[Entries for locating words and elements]
[BEGIN]
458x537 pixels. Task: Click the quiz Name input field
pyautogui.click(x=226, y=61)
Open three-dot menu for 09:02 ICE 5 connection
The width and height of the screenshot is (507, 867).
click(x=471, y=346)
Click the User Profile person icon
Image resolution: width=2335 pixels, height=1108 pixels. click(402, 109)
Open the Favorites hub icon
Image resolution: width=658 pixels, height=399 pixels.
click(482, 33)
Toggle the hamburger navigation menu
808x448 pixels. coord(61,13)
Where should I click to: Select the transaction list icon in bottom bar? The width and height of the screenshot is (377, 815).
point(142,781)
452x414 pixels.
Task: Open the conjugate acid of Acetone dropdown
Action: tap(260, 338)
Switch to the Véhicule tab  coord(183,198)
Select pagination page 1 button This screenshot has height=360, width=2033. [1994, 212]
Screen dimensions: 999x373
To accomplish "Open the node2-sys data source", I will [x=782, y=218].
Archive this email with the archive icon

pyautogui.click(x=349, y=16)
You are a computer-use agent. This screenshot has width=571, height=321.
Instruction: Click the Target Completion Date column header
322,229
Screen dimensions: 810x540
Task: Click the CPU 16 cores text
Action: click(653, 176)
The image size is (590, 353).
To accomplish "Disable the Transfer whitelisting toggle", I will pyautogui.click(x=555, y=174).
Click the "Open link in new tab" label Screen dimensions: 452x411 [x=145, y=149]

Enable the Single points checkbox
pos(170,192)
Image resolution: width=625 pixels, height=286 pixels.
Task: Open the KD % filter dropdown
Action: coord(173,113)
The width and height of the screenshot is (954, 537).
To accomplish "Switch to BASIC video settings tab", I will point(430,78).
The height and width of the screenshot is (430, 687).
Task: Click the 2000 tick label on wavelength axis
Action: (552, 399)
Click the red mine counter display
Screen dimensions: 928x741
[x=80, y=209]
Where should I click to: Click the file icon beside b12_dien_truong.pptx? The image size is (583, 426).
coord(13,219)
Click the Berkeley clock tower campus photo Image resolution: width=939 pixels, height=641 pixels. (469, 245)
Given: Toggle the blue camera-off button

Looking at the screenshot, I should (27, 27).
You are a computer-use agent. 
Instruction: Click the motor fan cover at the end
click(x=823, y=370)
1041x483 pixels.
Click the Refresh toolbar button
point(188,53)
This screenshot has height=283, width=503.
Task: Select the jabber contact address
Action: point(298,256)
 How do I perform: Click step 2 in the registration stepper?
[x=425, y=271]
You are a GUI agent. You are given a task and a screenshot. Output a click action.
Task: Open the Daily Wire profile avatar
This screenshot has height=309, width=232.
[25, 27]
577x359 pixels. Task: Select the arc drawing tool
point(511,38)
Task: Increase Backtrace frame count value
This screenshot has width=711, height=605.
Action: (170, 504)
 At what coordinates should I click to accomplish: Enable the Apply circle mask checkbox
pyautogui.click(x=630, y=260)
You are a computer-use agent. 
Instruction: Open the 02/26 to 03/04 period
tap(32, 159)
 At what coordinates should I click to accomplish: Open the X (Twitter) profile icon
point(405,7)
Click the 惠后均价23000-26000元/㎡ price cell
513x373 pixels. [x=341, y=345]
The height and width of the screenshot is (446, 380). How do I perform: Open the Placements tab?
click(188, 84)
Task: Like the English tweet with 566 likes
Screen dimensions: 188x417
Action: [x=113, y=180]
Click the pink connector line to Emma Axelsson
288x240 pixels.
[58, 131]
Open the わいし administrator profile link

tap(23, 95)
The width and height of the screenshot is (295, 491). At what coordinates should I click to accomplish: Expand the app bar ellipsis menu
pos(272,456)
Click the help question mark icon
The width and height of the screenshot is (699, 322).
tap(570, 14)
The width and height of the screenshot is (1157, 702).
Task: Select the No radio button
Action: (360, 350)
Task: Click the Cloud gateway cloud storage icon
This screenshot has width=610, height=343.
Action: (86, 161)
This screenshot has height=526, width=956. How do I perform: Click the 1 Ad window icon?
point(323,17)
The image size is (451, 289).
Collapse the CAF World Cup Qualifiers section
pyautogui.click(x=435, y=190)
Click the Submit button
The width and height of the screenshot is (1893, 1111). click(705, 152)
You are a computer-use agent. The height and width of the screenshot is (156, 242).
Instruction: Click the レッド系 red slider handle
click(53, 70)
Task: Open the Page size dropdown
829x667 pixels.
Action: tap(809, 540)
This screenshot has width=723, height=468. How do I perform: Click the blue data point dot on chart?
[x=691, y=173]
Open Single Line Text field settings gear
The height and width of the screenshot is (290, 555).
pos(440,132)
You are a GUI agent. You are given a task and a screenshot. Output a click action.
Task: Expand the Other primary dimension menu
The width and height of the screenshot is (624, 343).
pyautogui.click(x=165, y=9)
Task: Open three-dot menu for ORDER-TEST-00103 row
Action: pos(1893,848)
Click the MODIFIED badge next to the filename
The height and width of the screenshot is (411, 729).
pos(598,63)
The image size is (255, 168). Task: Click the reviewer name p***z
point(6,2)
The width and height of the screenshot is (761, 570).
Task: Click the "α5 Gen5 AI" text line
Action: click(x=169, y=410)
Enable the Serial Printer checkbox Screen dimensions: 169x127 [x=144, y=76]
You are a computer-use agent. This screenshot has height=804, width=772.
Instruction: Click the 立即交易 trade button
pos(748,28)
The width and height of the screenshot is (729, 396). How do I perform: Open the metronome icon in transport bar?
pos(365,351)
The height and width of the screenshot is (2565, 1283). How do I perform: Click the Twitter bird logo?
[END]
### GIVEN PROBLEM
Reproduce the items exactly, from the line containing "Switch to the" through the line containing "[x=80, y=209]", inclusive.

### SOLUTION
Switch to the Véhicule tab  coord(183,198)
Select pagination page 1 button This screenshot has height=360, width=2033. [1994, 212]
Screen dimensions: 999x373
To accomplish "Open the node2-sys data source", I will [x=782, y=218].
Archive this email with the archive icon

pyautogui.click(x=349, y=16)
You are a computer-use agent. This screenshot has width=571, height=321.
Instruction: Click the Target Completion Date column header
322,229
Screen dimensions: 810x540
Task: Click the CPU 16 cores text
Action: click(653, 176)
The image size is (590, 353).
To accomplish "Disable the Transfer whitelisting toggle", I will pyautogui.click(x=555, y=174).
Click the "Open link in new tab" label Screen dimensions: 452x411 [x=145, y=149]

Enable the Single points checkbox
pos(170,192)
Image resolution: width=625 pixels, height=286 pixels.
Task: Open the KD % filter dropdown
Action: coord(173,113)
The width and height of the screenshot is (954, 537).
To accomplish "Switch to BASIC video settings tab", I will point(430,78).
The height and width of the screenshot is (430, 687).
Task: Click the 2000 tick label on wavelength axis
Action: (552, 399)
Click the red mine counter display
Screen dimensions: 928x741
[x=80, y=209]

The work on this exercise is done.